Der Wein
Ein feinperliger Grand Cru aus dem Ausnahmejahr 2004. In der Nase Frühlingsblumen, grüne Äpfel, Zitronen- und Limonenschalen, eine Spur von Hefe. Im Mund fein, komplex und intensiv. Trocken mit einem Minianklang von Dosage wenn die Temperatur steigt. Junge, lebendigeSäure, mineralisch, elegant und ausgewogen. Im lang anhaltenden Abgang erfrischende Zitrusnoten. Ausgezeichnet als Aperitiv und zu Antipasti mit leicht salziger Note, ausserdem zu Muscheln oder Fisch mit weißem Fleisch.
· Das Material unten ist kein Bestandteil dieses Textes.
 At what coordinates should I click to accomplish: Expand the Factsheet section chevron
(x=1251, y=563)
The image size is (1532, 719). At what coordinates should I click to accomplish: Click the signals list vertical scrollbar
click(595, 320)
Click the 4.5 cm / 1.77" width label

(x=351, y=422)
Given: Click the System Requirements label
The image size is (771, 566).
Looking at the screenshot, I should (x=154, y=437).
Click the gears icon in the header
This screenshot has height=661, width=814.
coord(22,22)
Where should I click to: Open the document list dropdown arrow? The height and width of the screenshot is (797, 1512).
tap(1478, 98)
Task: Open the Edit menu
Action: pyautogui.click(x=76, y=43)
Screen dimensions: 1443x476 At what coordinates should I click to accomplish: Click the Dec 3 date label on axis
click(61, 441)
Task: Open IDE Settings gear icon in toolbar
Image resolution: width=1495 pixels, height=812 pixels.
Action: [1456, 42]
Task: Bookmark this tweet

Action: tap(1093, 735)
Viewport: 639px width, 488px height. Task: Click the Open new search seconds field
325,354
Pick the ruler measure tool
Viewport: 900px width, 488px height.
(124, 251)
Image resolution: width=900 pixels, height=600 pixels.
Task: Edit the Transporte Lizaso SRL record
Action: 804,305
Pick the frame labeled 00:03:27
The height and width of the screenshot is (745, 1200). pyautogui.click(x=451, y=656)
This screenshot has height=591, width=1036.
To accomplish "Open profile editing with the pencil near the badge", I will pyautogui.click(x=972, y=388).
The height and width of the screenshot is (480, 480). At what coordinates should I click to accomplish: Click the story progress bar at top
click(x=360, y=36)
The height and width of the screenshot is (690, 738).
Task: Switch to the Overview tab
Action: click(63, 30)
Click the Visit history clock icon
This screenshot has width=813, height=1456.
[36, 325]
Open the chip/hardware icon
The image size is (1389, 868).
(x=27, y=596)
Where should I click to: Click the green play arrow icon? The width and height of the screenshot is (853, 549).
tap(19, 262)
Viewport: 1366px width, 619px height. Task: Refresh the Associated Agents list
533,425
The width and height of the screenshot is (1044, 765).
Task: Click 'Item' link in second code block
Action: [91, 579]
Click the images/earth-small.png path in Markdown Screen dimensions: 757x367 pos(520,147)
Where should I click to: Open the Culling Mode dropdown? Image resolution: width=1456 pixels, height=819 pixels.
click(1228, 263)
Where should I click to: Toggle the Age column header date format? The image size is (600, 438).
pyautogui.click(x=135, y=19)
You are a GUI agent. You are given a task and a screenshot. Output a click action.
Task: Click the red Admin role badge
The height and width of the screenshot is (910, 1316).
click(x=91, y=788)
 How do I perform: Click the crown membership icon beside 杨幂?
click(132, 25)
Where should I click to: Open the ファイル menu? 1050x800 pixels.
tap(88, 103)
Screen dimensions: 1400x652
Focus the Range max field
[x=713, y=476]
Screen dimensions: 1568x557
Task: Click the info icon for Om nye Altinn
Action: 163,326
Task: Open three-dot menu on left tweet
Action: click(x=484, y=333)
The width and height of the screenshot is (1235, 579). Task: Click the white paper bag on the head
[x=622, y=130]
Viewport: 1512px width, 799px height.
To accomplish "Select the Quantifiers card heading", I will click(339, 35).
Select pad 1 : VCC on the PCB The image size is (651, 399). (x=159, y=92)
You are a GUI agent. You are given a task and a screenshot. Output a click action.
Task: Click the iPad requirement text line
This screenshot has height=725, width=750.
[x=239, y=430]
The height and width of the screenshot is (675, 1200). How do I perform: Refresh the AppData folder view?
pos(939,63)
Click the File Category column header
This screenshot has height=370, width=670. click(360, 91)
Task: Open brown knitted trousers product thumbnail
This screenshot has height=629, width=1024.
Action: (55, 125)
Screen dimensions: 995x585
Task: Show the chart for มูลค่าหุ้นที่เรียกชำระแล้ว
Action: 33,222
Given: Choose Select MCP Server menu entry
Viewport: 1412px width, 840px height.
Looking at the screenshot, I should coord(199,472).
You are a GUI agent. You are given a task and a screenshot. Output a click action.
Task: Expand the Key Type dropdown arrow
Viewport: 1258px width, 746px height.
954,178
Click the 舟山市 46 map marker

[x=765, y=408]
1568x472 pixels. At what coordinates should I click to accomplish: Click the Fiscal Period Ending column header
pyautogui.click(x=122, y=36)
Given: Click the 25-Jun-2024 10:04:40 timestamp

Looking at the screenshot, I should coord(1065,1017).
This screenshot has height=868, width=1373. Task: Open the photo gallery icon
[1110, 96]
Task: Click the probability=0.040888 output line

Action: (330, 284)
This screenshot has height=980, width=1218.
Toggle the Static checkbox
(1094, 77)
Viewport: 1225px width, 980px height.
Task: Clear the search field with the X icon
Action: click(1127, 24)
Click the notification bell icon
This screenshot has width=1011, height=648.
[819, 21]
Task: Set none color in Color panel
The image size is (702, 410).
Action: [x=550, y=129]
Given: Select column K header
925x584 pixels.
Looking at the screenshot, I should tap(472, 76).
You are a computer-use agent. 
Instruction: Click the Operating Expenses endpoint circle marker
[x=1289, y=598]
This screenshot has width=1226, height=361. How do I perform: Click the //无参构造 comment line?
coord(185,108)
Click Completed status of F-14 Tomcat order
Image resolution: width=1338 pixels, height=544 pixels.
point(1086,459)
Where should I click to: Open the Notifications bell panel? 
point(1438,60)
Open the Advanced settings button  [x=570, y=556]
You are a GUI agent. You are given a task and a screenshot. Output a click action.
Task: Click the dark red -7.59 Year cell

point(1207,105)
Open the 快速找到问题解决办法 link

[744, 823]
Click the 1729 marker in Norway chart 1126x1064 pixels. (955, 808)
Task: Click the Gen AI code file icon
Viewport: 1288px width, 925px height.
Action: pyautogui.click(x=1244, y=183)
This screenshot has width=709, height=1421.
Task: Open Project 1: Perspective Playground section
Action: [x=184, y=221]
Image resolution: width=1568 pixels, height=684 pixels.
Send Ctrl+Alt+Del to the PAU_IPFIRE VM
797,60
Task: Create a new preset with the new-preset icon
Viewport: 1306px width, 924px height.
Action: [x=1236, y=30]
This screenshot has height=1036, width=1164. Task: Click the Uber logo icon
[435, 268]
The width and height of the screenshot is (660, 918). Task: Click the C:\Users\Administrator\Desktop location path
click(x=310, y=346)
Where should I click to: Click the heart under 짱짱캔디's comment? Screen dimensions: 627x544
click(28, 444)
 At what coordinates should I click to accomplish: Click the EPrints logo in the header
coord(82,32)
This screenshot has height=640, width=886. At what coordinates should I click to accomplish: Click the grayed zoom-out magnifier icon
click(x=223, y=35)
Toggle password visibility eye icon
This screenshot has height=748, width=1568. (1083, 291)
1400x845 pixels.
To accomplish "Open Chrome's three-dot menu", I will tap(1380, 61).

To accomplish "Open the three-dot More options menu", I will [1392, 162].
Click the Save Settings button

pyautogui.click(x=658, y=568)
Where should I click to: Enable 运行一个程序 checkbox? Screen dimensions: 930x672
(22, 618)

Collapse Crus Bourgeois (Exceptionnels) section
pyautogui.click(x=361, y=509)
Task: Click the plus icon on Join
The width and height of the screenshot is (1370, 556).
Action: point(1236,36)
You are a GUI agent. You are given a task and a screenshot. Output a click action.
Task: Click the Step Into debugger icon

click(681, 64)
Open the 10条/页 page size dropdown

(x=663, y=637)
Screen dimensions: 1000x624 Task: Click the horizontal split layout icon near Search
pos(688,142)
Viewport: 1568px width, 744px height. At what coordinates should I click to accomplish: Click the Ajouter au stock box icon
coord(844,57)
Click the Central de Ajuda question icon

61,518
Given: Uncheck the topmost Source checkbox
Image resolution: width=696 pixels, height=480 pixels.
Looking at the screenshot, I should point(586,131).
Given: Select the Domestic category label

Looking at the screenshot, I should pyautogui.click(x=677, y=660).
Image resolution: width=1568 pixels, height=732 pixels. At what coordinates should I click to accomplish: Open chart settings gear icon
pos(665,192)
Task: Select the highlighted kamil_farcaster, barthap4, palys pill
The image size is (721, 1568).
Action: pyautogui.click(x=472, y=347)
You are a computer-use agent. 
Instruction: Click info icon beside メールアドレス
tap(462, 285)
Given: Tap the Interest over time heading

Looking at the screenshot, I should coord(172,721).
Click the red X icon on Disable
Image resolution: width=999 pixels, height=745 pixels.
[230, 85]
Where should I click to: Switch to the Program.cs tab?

Das Weingut: Louis Casters

Im Keller ist Jean Louis Casters in seinem Element
Ich empfehle Ihnen die preislich maßvoll kalkulierten Cuvées von Louis Casters. Dieser mittelgrosse Familienbetrieb unterscheidet sich wohltuend von den Grossen der Branche, weil man Qualität die Priorität über Quantität einräumt und der Seniorchef Jean Louis Casters es sich zur Aufgabe gemacht hat persönlich über die Qualität zu wachen. Die erzeugten Champagner präsentieren sich leicht und elegant, mit angenehmer Fruchtigkeit und sind vielen Cuvées bekannter Marken durchaus ebenbürtig, wenn nicht sogar überlegen. Casters Champagner wird aus Trauben von 8ha eigenen Weinbergen und sorgfältig ausgewählten zugekauften Trauben von 1er Cru- und Grand Cru-Weinbergen bereitet. Die Cuvées werden jeweils aus Grundweinen mehrerer Jahre assembliert, was gleichbleibende Qualität garantiert.
Die Region: Champagne
Die Champagne, genauer die „Region delimitee de la Champagne viticole“, ist das wohl bekannteste Schaumwein-Produktionsgebiet der Welt. Es gibt ein strenges Reglement für Anbau, Lese und Ausbau der Weine. Angebaut dürfen die Trauben für den Champagner nur in den 5 zugelassenen Regionen: Montagne de Reims, Valée de la Marne, Côtes de Blancs, Côte de Sezanne und Côte de Bar. Auf den rund 34.000 ha Rebfläche stehen zu mehr als 99% die Sorten Chardonnay, Pinot Meunier und Pinot Noir. Ebenfalls zugelassen, aber nur noch selten und in Kleinstmengen angebaut sind Grauburgunder, Weißburgunder, Arbane und Petit Meslier. Die Trauben dürfen nur von Hand gelesen werden und die erlaubte Höchstmenge des daraus pro Hektar erzeugten Weins wird von der CIVC, dem Comité Interprofesionel du vin de Champagne, vorgeschrieben.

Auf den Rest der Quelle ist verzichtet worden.